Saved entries
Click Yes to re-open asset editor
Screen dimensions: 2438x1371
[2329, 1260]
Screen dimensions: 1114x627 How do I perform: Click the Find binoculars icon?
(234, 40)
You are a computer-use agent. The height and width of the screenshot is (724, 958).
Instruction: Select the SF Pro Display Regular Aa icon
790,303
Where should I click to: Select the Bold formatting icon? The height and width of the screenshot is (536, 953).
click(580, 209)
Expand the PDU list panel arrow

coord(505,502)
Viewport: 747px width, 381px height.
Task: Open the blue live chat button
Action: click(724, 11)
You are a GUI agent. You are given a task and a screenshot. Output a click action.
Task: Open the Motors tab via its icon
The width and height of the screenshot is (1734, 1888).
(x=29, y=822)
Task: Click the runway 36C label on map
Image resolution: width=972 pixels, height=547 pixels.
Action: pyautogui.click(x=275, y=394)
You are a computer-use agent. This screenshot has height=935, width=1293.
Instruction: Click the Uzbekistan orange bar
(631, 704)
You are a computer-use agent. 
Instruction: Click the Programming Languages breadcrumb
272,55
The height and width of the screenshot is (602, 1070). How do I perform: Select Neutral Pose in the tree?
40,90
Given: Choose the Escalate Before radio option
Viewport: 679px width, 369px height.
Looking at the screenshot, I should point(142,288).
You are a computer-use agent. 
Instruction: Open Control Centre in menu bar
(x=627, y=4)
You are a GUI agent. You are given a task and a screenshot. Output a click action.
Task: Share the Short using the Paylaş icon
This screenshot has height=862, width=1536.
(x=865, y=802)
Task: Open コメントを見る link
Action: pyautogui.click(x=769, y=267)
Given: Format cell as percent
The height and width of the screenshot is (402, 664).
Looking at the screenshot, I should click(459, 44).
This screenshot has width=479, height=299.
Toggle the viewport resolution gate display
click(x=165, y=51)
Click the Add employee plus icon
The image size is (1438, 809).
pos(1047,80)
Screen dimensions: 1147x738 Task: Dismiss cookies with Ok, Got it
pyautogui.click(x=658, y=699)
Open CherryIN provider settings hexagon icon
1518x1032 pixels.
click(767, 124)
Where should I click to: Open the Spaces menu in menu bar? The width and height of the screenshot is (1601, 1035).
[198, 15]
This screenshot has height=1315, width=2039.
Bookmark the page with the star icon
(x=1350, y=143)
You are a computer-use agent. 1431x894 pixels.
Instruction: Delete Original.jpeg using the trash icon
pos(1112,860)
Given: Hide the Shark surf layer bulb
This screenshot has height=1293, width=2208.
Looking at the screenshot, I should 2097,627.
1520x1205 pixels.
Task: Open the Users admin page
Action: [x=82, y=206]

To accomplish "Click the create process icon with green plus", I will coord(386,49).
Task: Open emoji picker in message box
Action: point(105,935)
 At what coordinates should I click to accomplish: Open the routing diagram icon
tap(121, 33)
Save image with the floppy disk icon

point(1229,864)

## Your task
Nothing in the data may be omitted; transcribe it exactly.

## Written response
Click Yes to re-open asset editor
Screen dimensions: 2438x1371
[2329, 1260]
Screen dimensions: 1114x627 How do I perform: Click the Find binoculars icon?
(234, 40)
You are a computer-use agent. The height and width of the screenshot is (724, 958).
Instruction: Select the SF Pro Display Regular Aa icon
790,303
Where should I click to: Select the Bold formatting icon? The height and width of the screenshot is (536, 953).
click(580, 209)
Expand the PDU list panel arrow

coord(505,502)
Viewport: 747px width, 381px height.
Task: Open the blue live chat button
Action: click(724, 11)
You are a GUI agent. You are given a task and a screenshot. Output a click action.
Task: Open the Motors tab via its icon
The width and height of the screenshot is (1734, 1888).
(x=29, y=822)
Task: Click the runway 36C label on map
Image resolution: width=972 pixels, height=547 pixels.
Action: pyautogui.click(x=275, y=394)
You are a computer-use agent. This screenshot has height=935, width=1293.
Instruction: Click the Uzbekistan orange bar
(631, 704)
You are a computer-use agent. 
Instruction: Click the Programming Languages breadcrumb
272,55
The height and width of the screenshot is (602, 1070). How do I perform: Select Neutral Pose in the tree?
40,90
Given: Choose the Escalate Before radio option
Viewport: 679px width, 369px height.
Looking at the screenshot, I should point(142,288).
You are a computer-use agent. 
Instruction: Open Control Centre in menu bar
(x=627, y=4)
You are a GUI agent. You are given a task and a screenshot. Output a click action.
Task: Share the Short using the Paylaş icon
This screenshot has height=862, width=1536.
(x=865, y=802)
Task: Open コメントを見る link
Action: pyautogui.click(x=769, y=267)
Given: Format cell as percent
The height and width of the screenshot is (402, 664).
Looking at the screenshot, I should click(459, 44).
This screenshot has width=479, height=299.
Toggle the viewport resolution gate display
click(x=165, y=51)
Click the Add employee plus icon
The image size is (1438, 809).
pos(1047,80)
Screen dimensions: 1147x738 Task: Dismiss cookies with Ok, Got it
pyautogui.click(x=658, y=699)
Open CherryIN provider settings hexagon icon
1518x1032 pixels.
click(767, 124)
Where should I click to: Open the Spaces menu in menu bar? The width and height of the screenshot is (1601, 1035).
[198, 15]
This screenshot has height=1315, width=2039.
Bookmark the page with the star icon
(x=1350, y=143)
You are a computer-use agent. 1431x894 pixels.
Instruction: Delete Original.jpeg using the trash icon
pos(1112,860)
Given: Hide the Shark surf layer bulb
This screenshot has height=1293, width=2208.
Looking at the screenshot, I should 2097,627.
1520x1205 pixels.
Task: Open the Users admin page
Action: [x=82, y=206]

To accomplish "Click the create process icon with green plus", I will coord(386,49).
Task: Open emoji picker in message box
Action: point(105,935)
 At what coordinates should I click to accomplish: Open the routing diagram icon
tap(121, 33)
Save image with the floppy disk icon

point(1229,864)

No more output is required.